Debt interest payments in March amounted to £3.2 billion, a decrease of £1.3 billion from the previous year, largely attributed to lower inflation earlier in the year. However, the current inflation spike resulting from the Iran conflict is expected to drive these costs back up. Thomas Pugh, chief economist at RSM UK, projected that this year’s borrowing might exceed OBR forecasts by £30 billion, emphasizing the importance of maintaining temporary borrowing spikes to avoid additional tax burdens.

While Chief Secretary to the Treasury James Murray reassured that the government’s deficit had decreased by £19.8 billion due to borrowing reduction efforts, concerns linger about the impact of potential tax hikes on economic growth. Taxation is likely to remain a crucial tool for maintaining financial stability, as emphasized by investment strategist Lindsay James from wealth manager Quilter. The government’s decision-making in this volatile global landscape aims to control costs, enhance energy security, and manage borrowing and debt levels effectively.

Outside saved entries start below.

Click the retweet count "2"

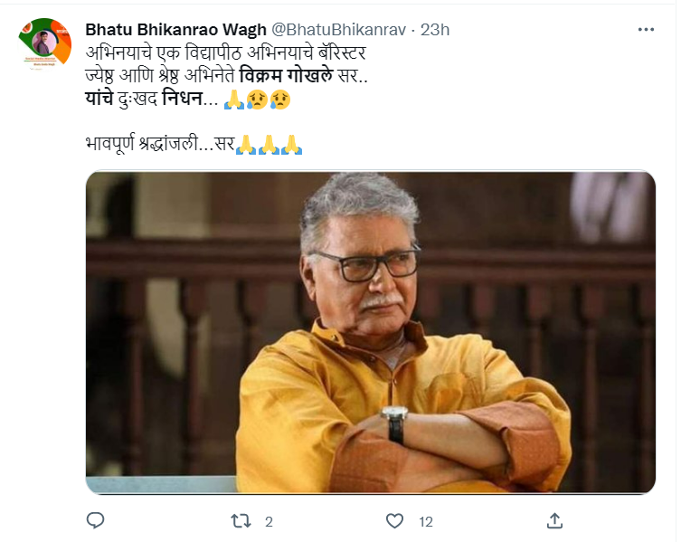click(x=269, y=521)

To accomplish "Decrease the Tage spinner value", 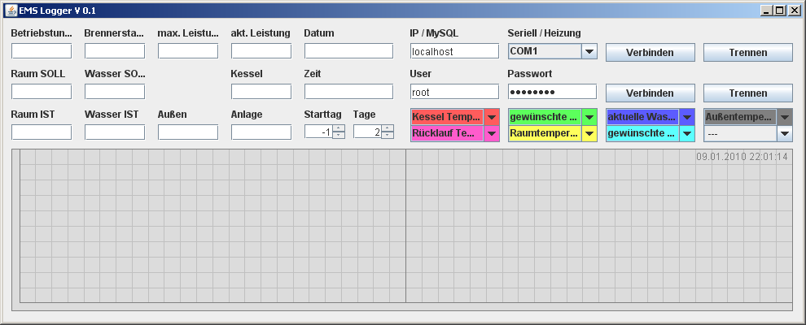I will [x=388, y=136].
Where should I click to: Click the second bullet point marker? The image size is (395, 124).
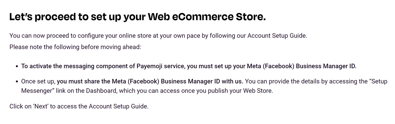pos(17,82)
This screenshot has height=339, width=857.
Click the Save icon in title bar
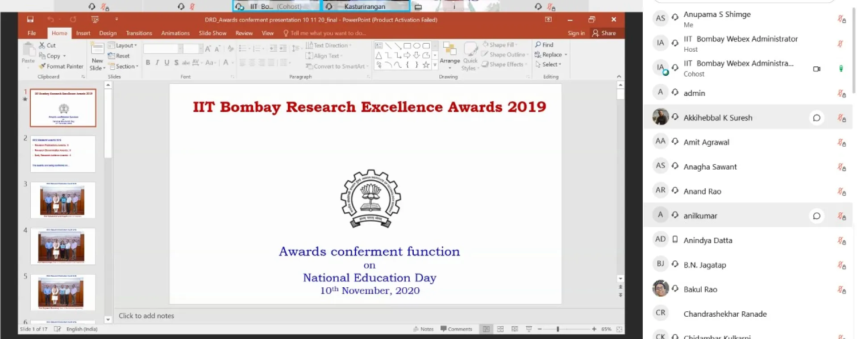click(x=30, y=19)
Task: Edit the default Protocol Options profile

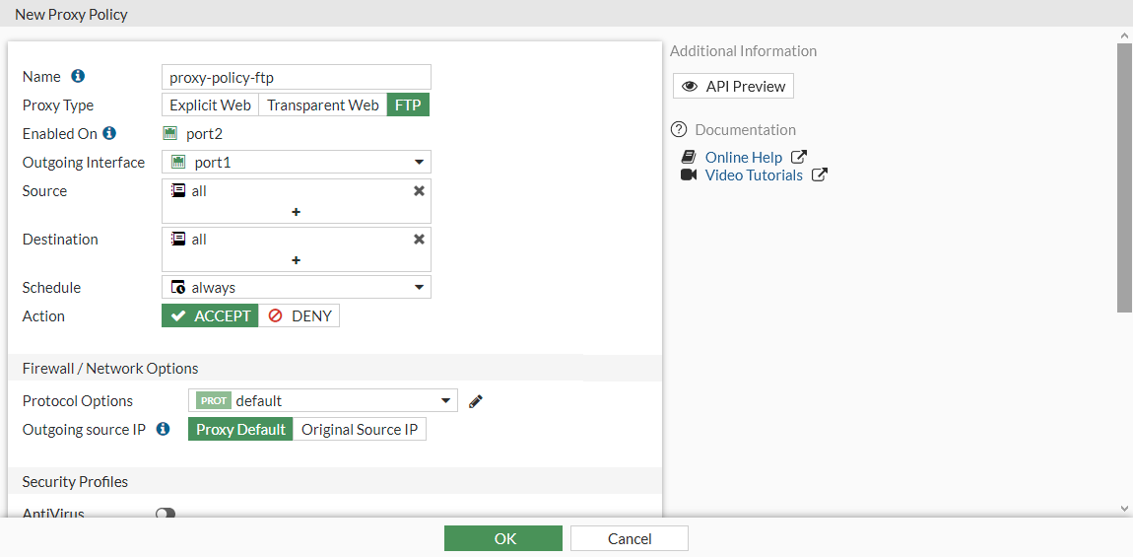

Notably, a significant increase in employer national insurance contributions last April led to a 19% rise in tax receipts, amounting to £206.8 billion – the highest since 2022/23. Despite a decrease in debt interest costs in March, the annual total stood at £97.6 billion, the second-highest level on record. Jordan-Doak estimated that the government’s interest expenses would surpass initial projections by £12 billion for the year following the spring statement.